The activity this week involved setting up our portfolios, as well as a brief personal research on machine learning, deep learning, and natural language processing. The activity also involved expectation setting, as well as a future look on how these processing can be applied in our aspired career.
W2 - Text Preprocessing
On the second week, we were introduced to text preprocessing techinques, and how these processes help improve the quality of the data. From simple processes like lowercasing and special character removal, to more complex techniques like lemmatization and stop-word removal, the lectures outlined how to implement these, as well as how these steps affect the performance of the model.

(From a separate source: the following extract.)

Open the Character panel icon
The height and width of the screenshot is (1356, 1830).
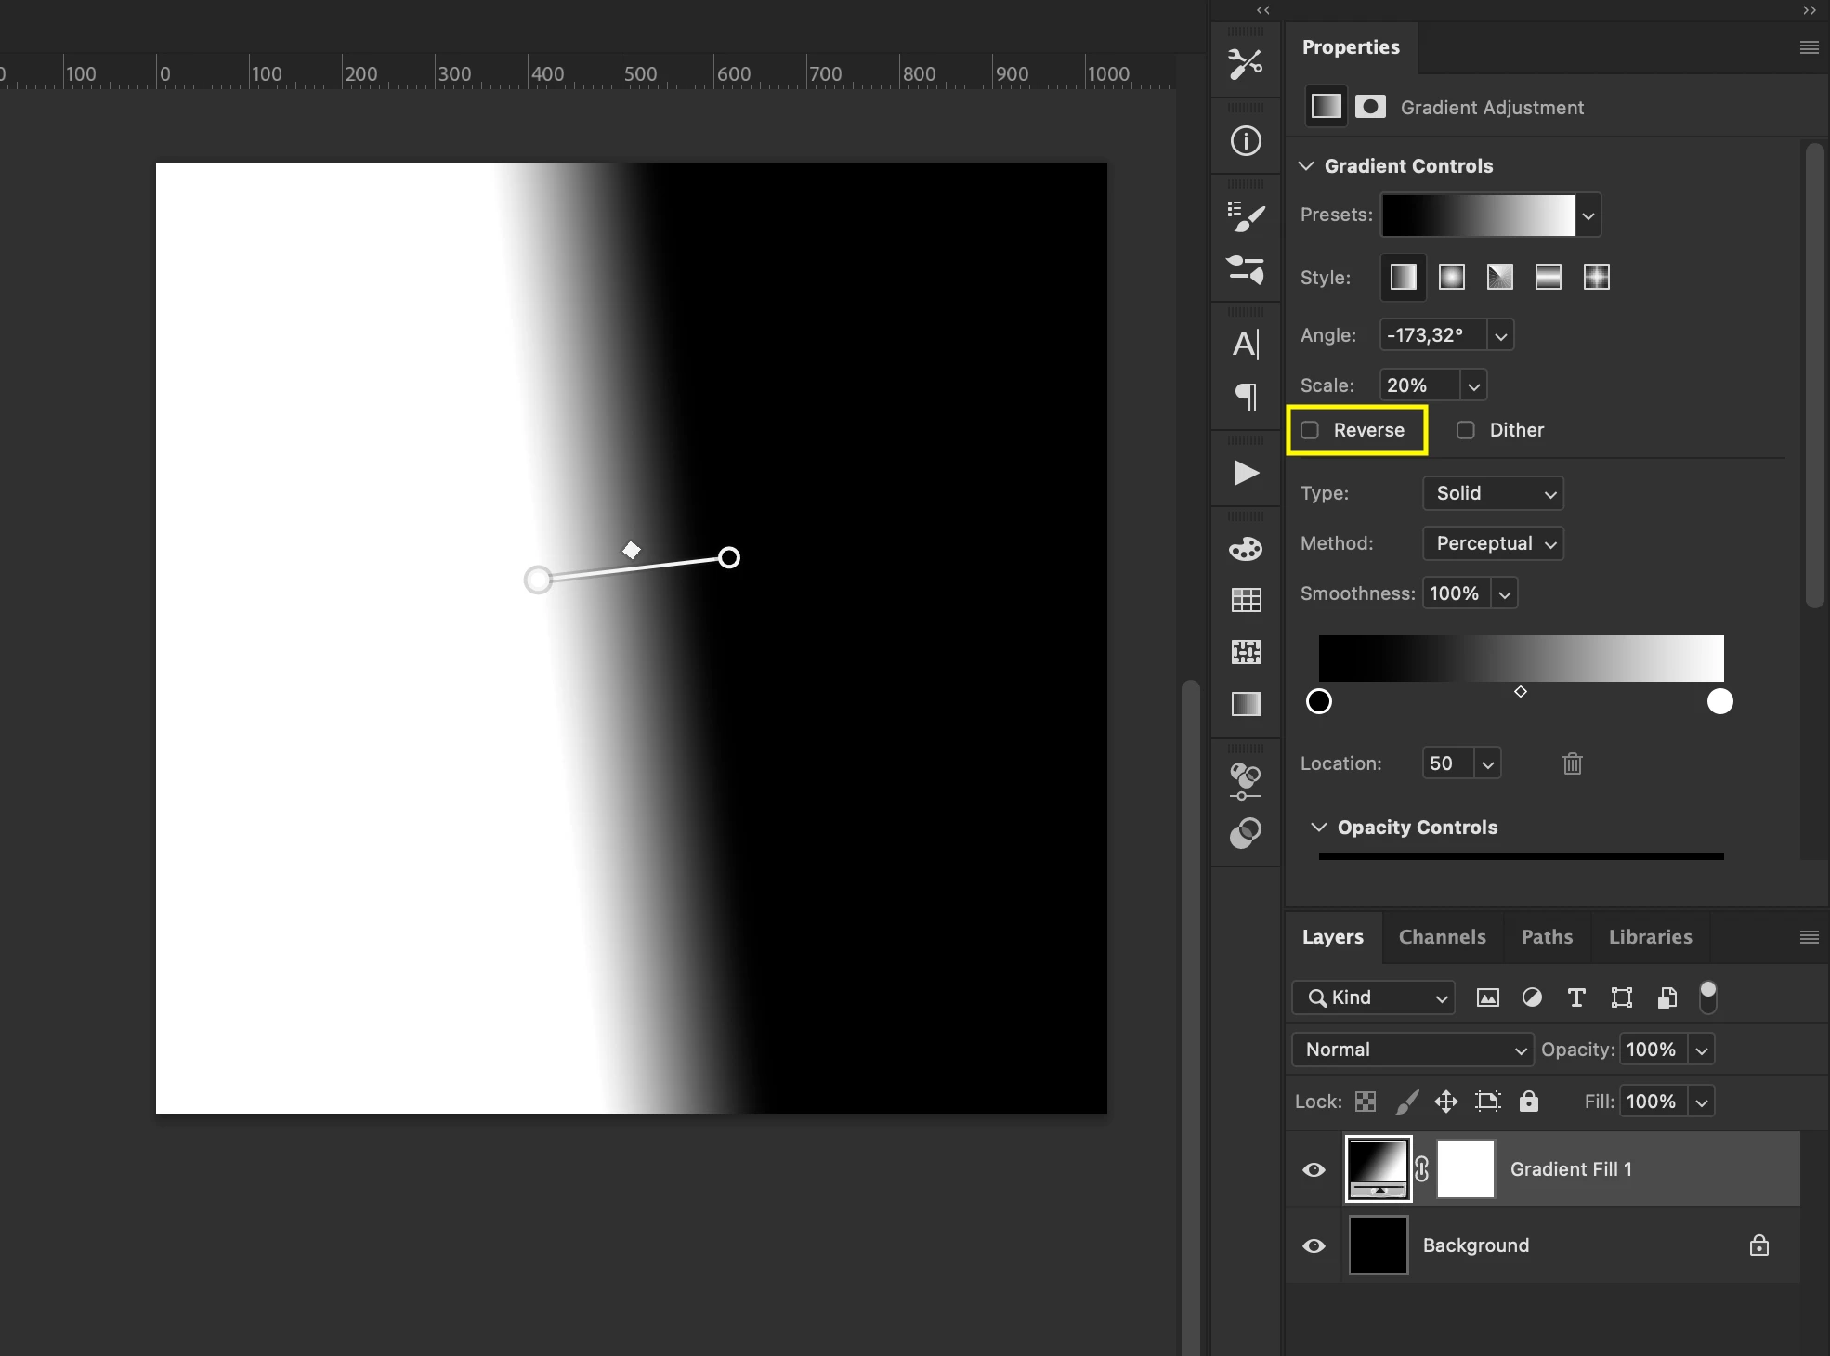point(1246,345)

For the activity, we were tasked to implement said text preprocessing techniques on a text dataset, as well as find a noise unique to that dataset that we can highlight and implement a custom solution.
W3 - Text Representation
For the third week of the semester, we were introduced to ways on how we can represent text data for machine learning models. The three main ones taught to us were bag-of-words, where the frequency of the word in a document is measured, TF-IDF, where it aims to reduce the score of frequent but unimportant words, and word embeddings, where it takes into account the surrounding words to provide context for a given term.
The activity this week involved implementing these three representation methods, as well as some simpler methods like one-hot encoding. The libraries utilized were ones that we were already familiar with, like numpy and scikit-learn.
W4 & W5 - Named Entity Recognition and spaCy library
Week four introduced us to named entity recognition, which is the act of highlighting named entities in a document and labelling them with their appropriate entity type. Alongside it is introduction to spaCy, a powerful Python library that implements NLP processes in a clean and robust manner. The library is said to be used well in the industry, and learning it can help us understand how NLP is implemented for projects outside of the academe.
The activity spanned three weeks and involves using spaCy to implement named entity recognition on three documents in a chosen domain and dataset. It let us explore how spaCy works, and how it simplifies the implementation of several NLP techniques.
W6 - Prelim Term Examination
The sixth week was reserved primarily for examinations. The day of the test involved two tests, a long quiz about the spaCy and NER activity, and the prelim examination which is about our overall learnings about NLP, text preprocessing, and text representation.